**EXCERPTED TEXT**
A bit more complicated system then the conventional plate below the throttle body using venturi type of vacuum to activate the power brake booster. This vacuum is independent of intake manifold vacuum and proportional only to engine speed.

Rather the main source of vacuum is taken off the intake manifold, wonder about the plastic quick connector with an O'ring as a minor source of seal, or using plastic tubing shrunk on plastic nipples with no clips. And if you have the 1.4L turbo, certainly do not have vacuum in the intake manifold, more like a higher 15 psi positive pressure.

All turbo engines require a vacuum boost pump and the Cruze does have that located way down below the master cylinder. Some how it has a vacuum sensor inside of that pump that monitors the degree of vacuum. Its tube is connected to a tee with paired with a hose from the intake manifold. And operated by an electrical pressure or lack of switch. That energizes a relay within the confines of the vacuum booster pump. With dirty switch contacts, imagine they would have to change the entire pump.

Erratic problems such like these are usually caused by poor contacts or connections, or even brush commutator connections.

When to gmpartdirect.com and was looking at some brake prices, ha, think after the or just before the warranty expires, would be cheaper to trade it in than buy these replacement parts. But that is true all over with everything. Son is having problems with a four year old clothes dryer, speculating the problem, but was looking at that Fisher-Paykel replacement part cost. Getting ready to leave to find his problem, but if the problem is what I think it is, will recommend he just buy a new dryer. But then he would also have to spend a small fortune to get rid of his old one.

This is not the same country I grew up in.


----------



## oldman2 (May 16, 2011)

I had the exact same thing happen to me. Took car to dealer and they said they could not fix it if it wasen't happening at that time. I told them it only happens about once or twice a week. They said I had to leave the car with them until they could reproduce the problem but would not give me a lowner car. They would not even write up the problem. I went to the service manager and he looked up possible causes and took the car in. They found the problen that same day and ordered the part. (bad vacume pipe switchon brake booster). It goes to show at some dealers you must speak up to get service. At first they were going to send me out on the road with defective brakes.

**TASK DETAILS**
Print the brake booster thread word for word, from start to end. The lines that come next play no part in this.

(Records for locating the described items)

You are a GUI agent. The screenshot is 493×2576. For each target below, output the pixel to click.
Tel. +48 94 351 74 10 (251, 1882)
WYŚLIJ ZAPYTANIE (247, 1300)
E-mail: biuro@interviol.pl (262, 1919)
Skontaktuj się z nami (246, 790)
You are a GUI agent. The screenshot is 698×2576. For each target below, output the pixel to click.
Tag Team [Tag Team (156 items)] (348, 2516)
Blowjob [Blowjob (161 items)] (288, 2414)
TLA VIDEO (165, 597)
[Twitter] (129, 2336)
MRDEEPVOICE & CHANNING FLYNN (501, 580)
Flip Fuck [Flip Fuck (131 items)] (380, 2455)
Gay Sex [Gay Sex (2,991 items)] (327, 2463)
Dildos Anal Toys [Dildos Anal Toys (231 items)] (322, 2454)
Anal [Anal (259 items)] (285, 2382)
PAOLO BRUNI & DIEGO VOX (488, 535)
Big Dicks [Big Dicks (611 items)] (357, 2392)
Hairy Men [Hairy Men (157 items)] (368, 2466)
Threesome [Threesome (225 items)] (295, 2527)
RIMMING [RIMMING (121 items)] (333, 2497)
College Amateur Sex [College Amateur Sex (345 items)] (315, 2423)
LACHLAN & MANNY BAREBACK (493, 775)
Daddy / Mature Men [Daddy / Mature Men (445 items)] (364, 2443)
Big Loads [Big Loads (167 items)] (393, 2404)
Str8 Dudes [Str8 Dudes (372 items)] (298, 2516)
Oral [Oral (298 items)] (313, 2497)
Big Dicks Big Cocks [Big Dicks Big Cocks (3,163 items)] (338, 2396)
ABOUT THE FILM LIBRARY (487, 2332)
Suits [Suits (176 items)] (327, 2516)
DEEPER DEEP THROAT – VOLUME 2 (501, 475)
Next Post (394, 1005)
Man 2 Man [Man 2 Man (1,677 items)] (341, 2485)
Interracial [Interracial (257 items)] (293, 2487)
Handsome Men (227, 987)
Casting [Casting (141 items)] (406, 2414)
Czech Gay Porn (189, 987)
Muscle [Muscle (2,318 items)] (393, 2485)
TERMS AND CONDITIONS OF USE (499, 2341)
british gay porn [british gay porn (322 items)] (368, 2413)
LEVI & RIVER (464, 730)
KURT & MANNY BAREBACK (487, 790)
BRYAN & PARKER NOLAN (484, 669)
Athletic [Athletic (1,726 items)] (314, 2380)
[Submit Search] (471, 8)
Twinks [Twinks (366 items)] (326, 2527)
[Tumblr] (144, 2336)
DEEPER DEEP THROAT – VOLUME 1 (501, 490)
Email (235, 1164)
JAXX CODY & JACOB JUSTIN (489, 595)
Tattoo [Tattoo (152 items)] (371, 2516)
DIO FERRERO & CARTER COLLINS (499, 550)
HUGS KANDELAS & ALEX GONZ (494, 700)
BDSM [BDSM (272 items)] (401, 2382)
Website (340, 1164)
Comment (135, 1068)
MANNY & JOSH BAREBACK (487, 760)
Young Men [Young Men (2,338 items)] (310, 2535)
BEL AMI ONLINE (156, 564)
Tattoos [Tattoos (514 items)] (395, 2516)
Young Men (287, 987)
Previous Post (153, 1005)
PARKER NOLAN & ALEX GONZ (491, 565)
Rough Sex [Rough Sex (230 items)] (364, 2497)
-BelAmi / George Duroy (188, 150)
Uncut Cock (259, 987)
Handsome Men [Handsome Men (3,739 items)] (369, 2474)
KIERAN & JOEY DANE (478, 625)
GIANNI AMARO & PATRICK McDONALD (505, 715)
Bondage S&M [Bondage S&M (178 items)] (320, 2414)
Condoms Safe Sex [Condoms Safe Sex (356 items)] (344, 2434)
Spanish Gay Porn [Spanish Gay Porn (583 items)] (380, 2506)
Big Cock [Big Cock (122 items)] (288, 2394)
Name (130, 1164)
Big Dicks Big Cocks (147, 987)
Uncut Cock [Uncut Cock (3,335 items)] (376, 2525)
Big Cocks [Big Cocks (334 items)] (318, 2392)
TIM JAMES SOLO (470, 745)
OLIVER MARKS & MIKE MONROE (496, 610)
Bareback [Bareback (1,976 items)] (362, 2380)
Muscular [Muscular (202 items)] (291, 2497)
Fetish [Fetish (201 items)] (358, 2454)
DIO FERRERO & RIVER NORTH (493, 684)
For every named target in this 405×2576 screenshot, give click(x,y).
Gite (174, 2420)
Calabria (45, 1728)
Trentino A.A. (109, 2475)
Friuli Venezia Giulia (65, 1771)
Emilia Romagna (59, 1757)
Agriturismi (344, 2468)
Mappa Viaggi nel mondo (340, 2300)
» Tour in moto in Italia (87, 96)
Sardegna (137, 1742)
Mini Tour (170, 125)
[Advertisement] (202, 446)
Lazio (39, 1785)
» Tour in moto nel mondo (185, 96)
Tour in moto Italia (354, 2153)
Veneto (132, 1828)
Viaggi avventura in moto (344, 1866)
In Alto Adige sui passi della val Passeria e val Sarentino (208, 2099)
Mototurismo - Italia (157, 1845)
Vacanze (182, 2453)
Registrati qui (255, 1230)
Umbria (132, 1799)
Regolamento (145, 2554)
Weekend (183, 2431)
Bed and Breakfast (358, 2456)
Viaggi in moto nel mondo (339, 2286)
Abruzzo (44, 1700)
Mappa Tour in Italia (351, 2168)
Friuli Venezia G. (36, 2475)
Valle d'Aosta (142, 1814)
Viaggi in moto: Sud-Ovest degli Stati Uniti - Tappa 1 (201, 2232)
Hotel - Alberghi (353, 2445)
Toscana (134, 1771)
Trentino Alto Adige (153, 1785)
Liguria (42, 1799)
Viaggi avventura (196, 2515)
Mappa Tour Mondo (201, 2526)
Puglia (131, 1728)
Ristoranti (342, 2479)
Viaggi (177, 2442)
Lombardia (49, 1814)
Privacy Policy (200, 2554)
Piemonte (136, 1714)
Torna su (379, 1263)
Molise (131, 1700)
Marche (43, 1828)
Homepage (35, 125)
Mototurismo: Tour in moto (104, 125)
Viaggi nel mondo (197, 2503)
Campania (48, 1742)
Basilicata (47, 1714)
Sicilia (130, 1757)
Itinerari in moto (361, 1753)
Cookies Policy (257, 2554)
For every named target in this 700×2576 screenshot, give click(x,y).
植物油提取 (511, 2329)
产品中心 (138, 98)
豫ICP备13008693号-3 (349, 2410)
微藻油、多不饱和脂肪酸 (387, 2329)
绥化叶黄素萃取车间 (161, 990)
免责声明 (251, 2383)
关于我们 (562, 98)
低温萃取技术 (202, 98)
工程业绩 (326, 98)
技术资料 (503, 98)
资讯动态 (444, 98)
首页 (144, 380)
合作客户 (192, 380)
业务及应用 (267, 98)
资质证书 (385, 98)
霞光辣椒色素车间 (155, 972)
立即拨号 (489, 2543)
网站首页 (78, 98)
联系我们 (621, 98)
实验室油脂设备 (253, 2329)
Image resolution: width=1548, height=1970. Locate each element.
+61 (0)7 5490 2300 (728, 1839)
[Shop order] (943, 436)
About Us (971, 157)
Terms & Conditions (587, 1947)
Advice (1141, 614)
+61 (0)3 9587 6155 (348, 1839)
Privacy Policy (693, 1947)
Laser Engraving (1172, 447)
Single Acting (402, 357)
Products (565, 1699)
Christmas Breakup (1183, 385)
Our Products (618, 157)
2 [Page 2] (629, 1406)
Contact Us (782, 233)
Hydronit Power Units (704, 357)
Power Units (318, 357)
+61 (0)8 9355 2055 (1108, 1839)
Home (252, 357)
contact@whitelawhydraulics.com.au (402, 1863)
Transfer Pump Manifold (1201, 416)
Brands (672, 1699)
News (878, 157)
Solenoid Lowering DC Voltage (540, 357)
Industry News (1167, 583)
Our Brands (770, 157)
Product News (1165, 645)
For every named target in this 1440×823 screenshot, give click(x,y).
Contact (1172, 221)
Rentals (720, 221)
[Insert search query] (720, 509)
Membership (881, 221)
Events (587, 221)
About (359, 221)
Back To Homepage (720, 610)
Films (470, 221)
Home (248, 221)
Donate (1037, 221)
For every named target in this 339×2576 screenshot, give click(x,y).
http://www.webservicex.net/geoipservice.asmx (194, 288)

**THE RESULT**
A bit more complicated system then the conventional plate below the throttle body using venturi type of vacuum to activate the power brake booster. This vacuum is independent of intake manifold vacuum and proportional only to engine speed.

Rather the main source of vacuum is taken off the intake manifold, wonder about the plastic quick connector with an O'ring as a minor source of seal, or using plastic tubing shrunk on plastic nipples with no clips. And if you have the 1.4L turbo, certainly do not have vacuum in the intake manifold, more like a higher 15 psi positive pressure.

All turbo engines require a vacuum boost pump and the Cruze does have that located way down below the master cylinder. Some how it has a vacuum sensor inside of that pump that monitors the degree of vacuum. Its tube is connected to a tee with paired with a hose from the intake manifold. And operated by an electrical pressure or lack of switch. That energizes a relay within the confines of the vacuum booster pump. With dirty switch contacts, imagine they would have to change the entire pump.

Erratic problems such like these are usually caused by poor contacts or connections, or even brush commutator connections.

When to gmpartdirect.com and was looking at some brake prices, ha, think after the or just before the warranty expires, would be cheaper to trade it in than buy these replacement parts. But that is true all over with everything. Son is having problems with a four year old clothes dryer, speculating the problem, but was looking at that Fisher-Paykel replacement part cost. Getting ready to leave to find his problem, but if the problem is what I think it is, will recommend he just buy a new dryer. But then he would also have to spend a small fortune to get rid of his old one.

This is not the same country I grew up in.


----------



## oldman2 (May 16, 2011)

I had the exact same thing happen to me. Took car to dealer and they said they could not fix it if it wasen't happening at that time. I told them it only happens about once or twice a week. They said I had to leave the car with them until they could reproduce the problem but would not give me a lowner car. They would not even write up the problem. I went to the service manager and he looked up possible causes and took the car in. They found the problen that same day and ordered the part. (bad vacume pipe switchon brake booster). It goes to show at some dealers you must speak up to get service. At first they were going to send me out on the road with defective brakes.